The kettuvallam is motorised and is steered in deep waters by means of oars or a rudder. Long bamboo poles or 'punts' are used to propel in shadow areas. The crew of a kettuvallam comprises two oarsmen and a cook or chef. Fresh food, cooked in inimitable Kuttanadan style is the rage of the international tourists.
Basically the kettuvallam was originally designed to transport cargo and as such many design changes had to be made to make it a tourist vehicle. The height of the roof was increased to get sufficient headroom. A plank was laid all through the length to reduce the disadvantages of the curved shape of the hull for walking and comfortable seating.
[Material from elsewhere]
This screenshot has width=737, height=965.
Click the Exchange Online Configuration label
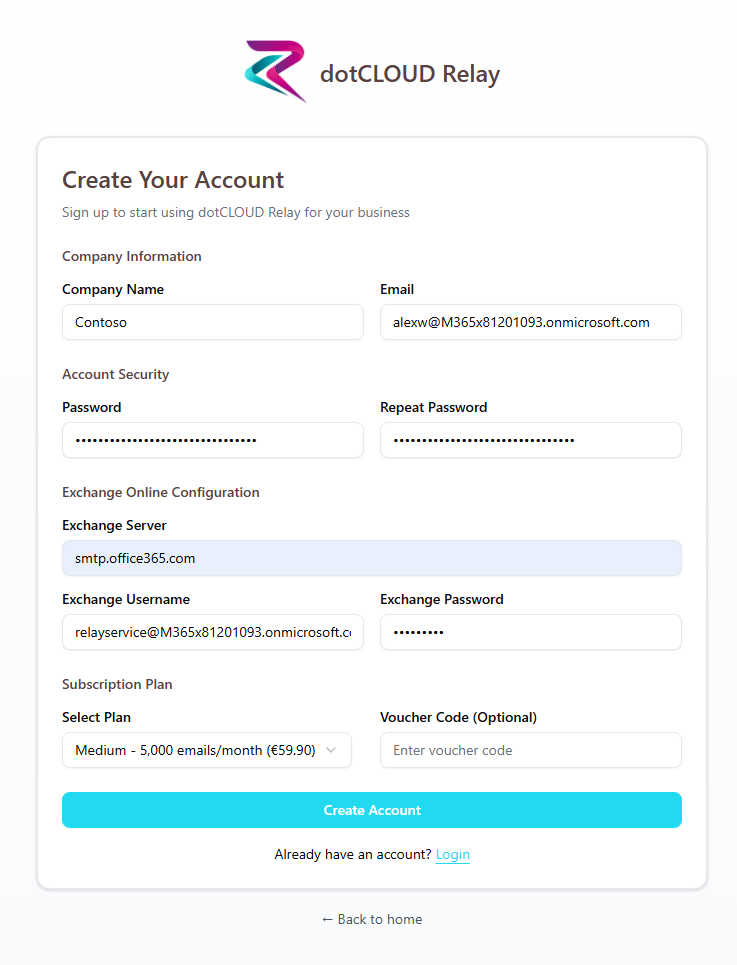(x=160, y=492)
Windows and other openings were provided for light, airflow and view. The entrance is provided in the centre of the linear axis with a top hung panel.
More than 500 kettuvallams cruise the Kerala backwaters now, of which 100 are superior and maybe 10 to 15 are actually deluxe. Alappuzha is the main embarkation point for house boats with another significant jetty at Kumarakom. The house boats have most of the creature comforts of a standard hotel: well-furnished bedrooms, modern hygienic toilets, a well appointed living room, a beautiful kitchen and in some cases even a balcony for angling.
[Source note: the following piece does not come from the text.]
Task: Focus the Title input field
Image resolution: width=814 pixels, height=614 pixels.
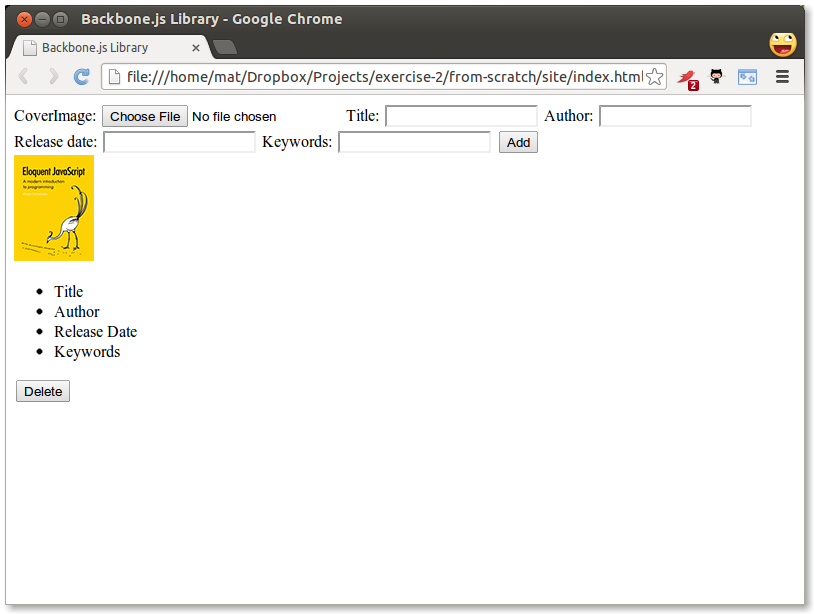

History of Kerala Houseboats
The Houseboats of Kerala are converted Kettuvalloms. (In the Malayalam language "kettu" means tying and "vallam" means country boat - the two together make the local name "kettuvallam". Each houseboat is constructed using the ancient principles and techniques of boat building by the local carpenters using Anjali wood. Coir ropes are used for tying the wooden boards together.) In the past Kettuvaloms were the major method of cargo transportation in the backwaters of Kerala, especially rice from the highly fertile paddy fields to the major port of Alappuzha.
The Kettuvalloms were also used for general transport purposes, primarily in the Travancore and Kochi regions of Kerala. They were punted across the backwaters to the sea where the goods were offloaded. A trip from the Kuttanad to Cochin port was about three days of travel. A traditional boat might carry as much as 30 tons of goods which is the equivalent of three modern lorries. With the backwater area of Kerala so waterlogged, other forms of transport were both inefficient and difficult
How Kerala Houseboats are Built
A Kerala houseboat is on an average 70 feet long boats with 15 feet width in the central section. They are made from wooden planks that are stitched together by coconut ropes. Interestingly, nails are not used at all in the construction of the kettuvaloms. Most of the houseboats are made from a wood known by the name of Anjili. Palm leaves tied over bamboo poles form the roof of these houseboats. Cashew Nut oil is used as a varnish to ensure a protection for the houseboats.
The hull is a series of wooden planks, long cut and carved, tied together using coir with coconut fibers stuffed in between.The hull which is made of hundreds of fine but heavy-duty planks of jack-wood is held together absolutely by coir knots (not a single nail is used). This framework is then coated with a caustic black resin extracted from boiled cashew kernels. And it lasts for generations.The kettuvallam is motorised and is steered in deep waters by means of oars. Long bamboo poles or 'punts' are used to propel in shallow areas. Bamboo beams sprouting off on the sides are used as foot holds for the same. Bamboo is used for the framework of the roof and splits of bamboo are used for weaving mat for roofing.